Here's the latest on the newest folks we’ve got working here, and why you might want to talk to each of them.

Gregory Ferenstein is a technology journalist and educator. At TechCrunch, he writes about the intersection of technology and politics, education and any other way the Internet changes the traditional way we organize. As an educator, he has taught every age, from elementary school to college, and does academic research on curricula. He also holds a Master’s in Mathematical Behavioral Science. In his free time, he’s an avid Cross-fitter and does Capoeira, an acrobatic Brazilian martial art. Email contact here.

Alex Williams is a veteran technology blogger, journalist and analyst. He led the cloud and enterprise channels at ReadWriteWeb before joining SiliconAngle, where he worked as a senior editor.
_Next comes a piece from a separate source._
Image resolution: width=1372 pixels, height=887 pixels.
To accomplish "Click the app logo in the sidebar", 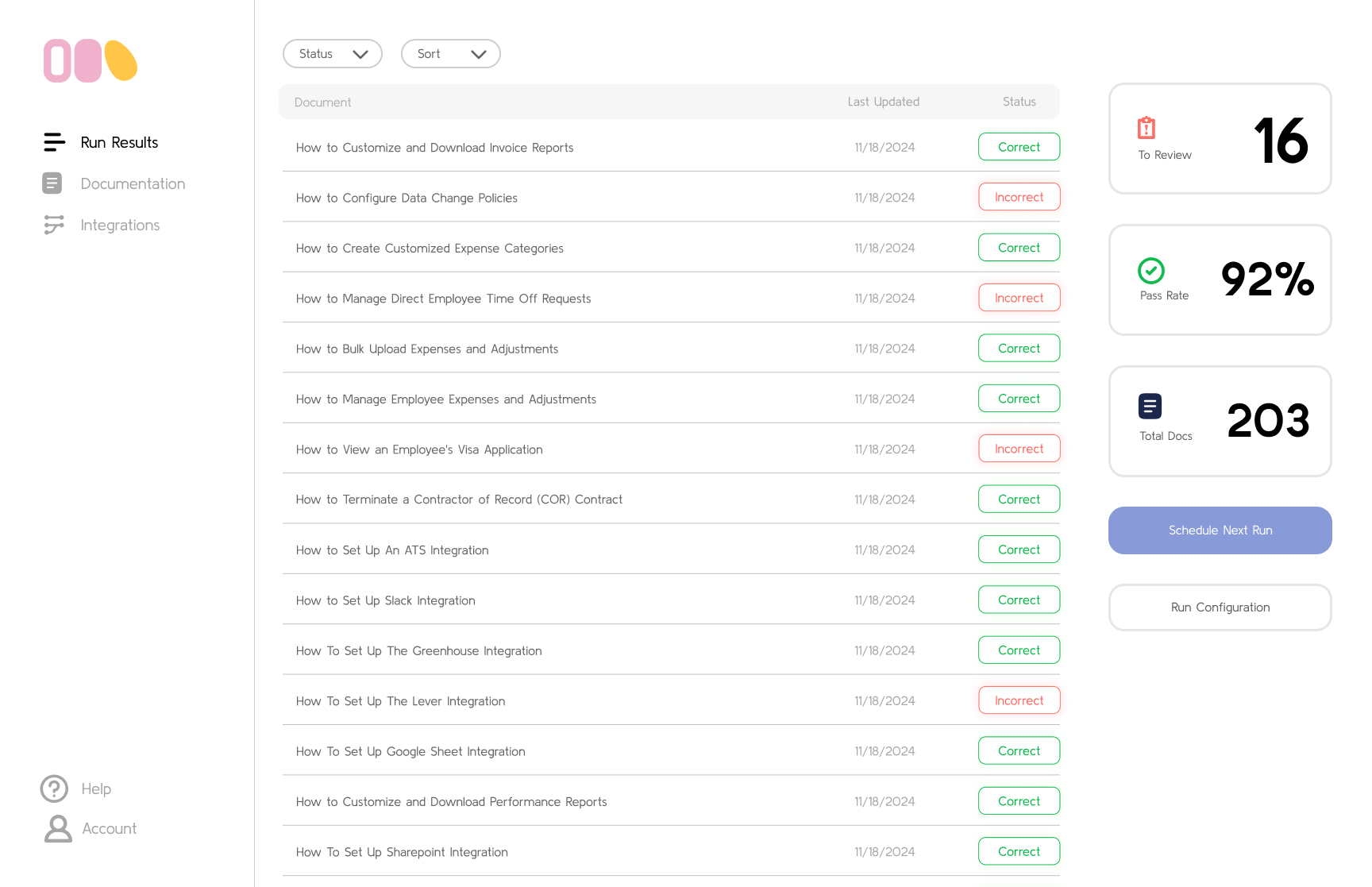I will point(90,61).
As our new enterprise writer, he’ll cover the rise of the Web, mobile and the cloud as the key drivers in organizations shift to a more consumer-oriented work environment. He lives in Portland, Oregon, and has worked as journalist, blogger and producer since 1989 with various stints in marketing, community management and event development. Alex has a Master’s Degree in Journalism from Northwestern University and a B.A. in French Literature from the University of Denver. He got his start in journalism when he wrote about his experience as a college student playing baseball in France. Email contact here.

Christine Ying is TechCrunch’s new product manager, responsible for its web products. She has worked as a software engineer, product manager and product marketer for NASA, Oracle, Visto and most recently Yahoo. There, she helped launch its iPad magazine, Livestand, and worked on Yahoo! Maps, Upcoming and other popular products. She has a B.S. in Computer Science from MIT, and an MBA from the Kellogg School of Management at Northwestern University.
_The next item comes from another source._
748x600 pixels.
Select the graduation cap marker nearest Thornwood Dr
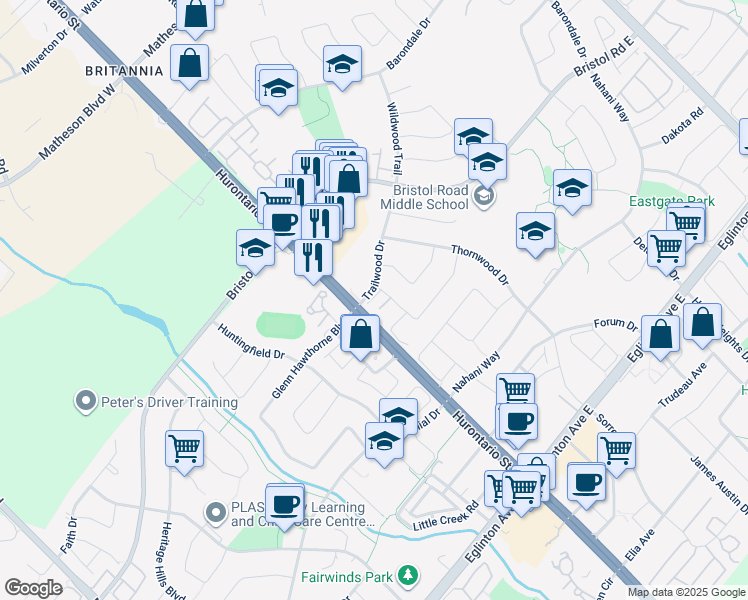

Billy Gallagher is our editorial intern this summer, helping us to cover the Silicon Valley startup scene. He’s also the president and editor in chief of The Stanford Daily, leading the student paper this coming fall after having been a managing editor of news for the past two volumes. He’s on track to graduate from Stanford University with a B.A. in Economics in 2014. Email contact here.

Natalie Swope is our intern this summer via AOL Tech. A junior at the University of California, Davis, she is majoring in computer engineering and minoring in technology management. An active blogger at reference site hackcollege.com and at her personal blog, swopeswope.com, Natalie also won the internship through her social media prowess, by collecting the most votes on her about.me page.